Para abrir o concerto Springsteen optou pela sua obra-prima, a poderosíssima “Thunder Road”, interpretada numa versão despida, como que para mostrar a sua humildade perante o público a princípio céptico. O piano introduz as primeiras notas e depois entra o pequeno solo de harmónica. A porta bate, o vestido de Mary esvoaça e ela passeia-se como uma miragem pelo alpendre ao som de “Only the Lonely” de Roy Orbison. O narrador pede a Mary que tenha um bocado de fé na magia da noite – a melhor parceira dos casais apaixonados, como tantas vezes demonstrou Shakespeare. E, como prova de confiança dentro da relação, o apaixonado não resiste a um pouco de humor: “You ain’t a beauty but hey you’re allright/ Oh and that’s alright with me”.
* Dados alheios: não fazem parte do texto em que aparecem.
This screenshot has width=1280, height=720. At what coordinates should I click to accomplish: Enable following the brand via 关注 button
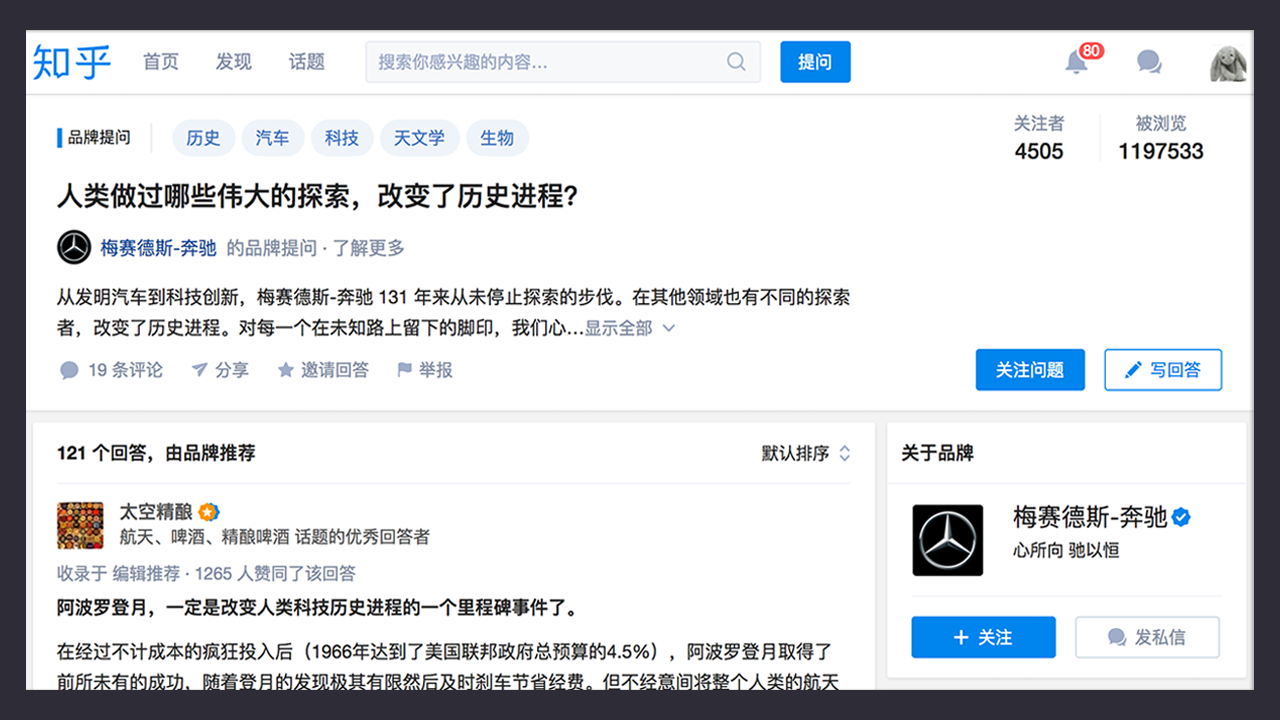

O jovem está disposto a partir, mas não quer abandonar a sua paixão e apresenta a Mary as suas opções: “Podes fechar-te, a esperar e rezar por um salvador ou então podes vir comigo. Não tenho muito para te oferecer, não sou perfeito nem nada que se pareça, mas dou-te uma oportunidade de viveres uma aventura única. Baixamos as janelas do carro e deixamos que o vento nos acaricie o cabelo enquanto conduzimos estrada fora. Desde que nos tenhamos um ao outro e este carro, podemos ir para qualquer lado, o mundo é nosso.” E é no verso seguinte que Bruce mostra a sua visão sobre o que deve ser o amor: “We got one last chance to make it real/ To trade in these wings on some wheels” – as asas dos anjos representam um amor perfeito e beato, enquanto as rodas são o símbolo de um amor aventureiro, carnal e até sujo; sem esoterismo de qualquer espécie. E quão preferível não é uma vida de aventura pela estrada fora (ou será pela vida fora)?
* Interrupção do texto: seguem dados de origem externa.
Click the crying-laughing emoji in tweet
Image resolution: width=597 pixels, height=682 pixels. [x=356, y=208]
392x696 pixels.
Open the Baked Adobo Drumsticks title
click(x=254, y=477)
“Oh Thunder Road, oh Thunder Road, Thunder Road…”
O namorado continua a desafiar a jovem: “Vem ter ao meu carro, se estiveres disposta a tomar essa decisão de deixares tudo para trás. É essa a única condição que te imponho para poderes vir comigo.”
O narrador promete que a partir do momento em que Mary tomar a decisão de o acompanhar os dois vão tornar-se livres para sempre, sem contractos sociais que os obriguem a fazer o que quer que seja: “Tonight we’ll be free/ All the promises will be broken”.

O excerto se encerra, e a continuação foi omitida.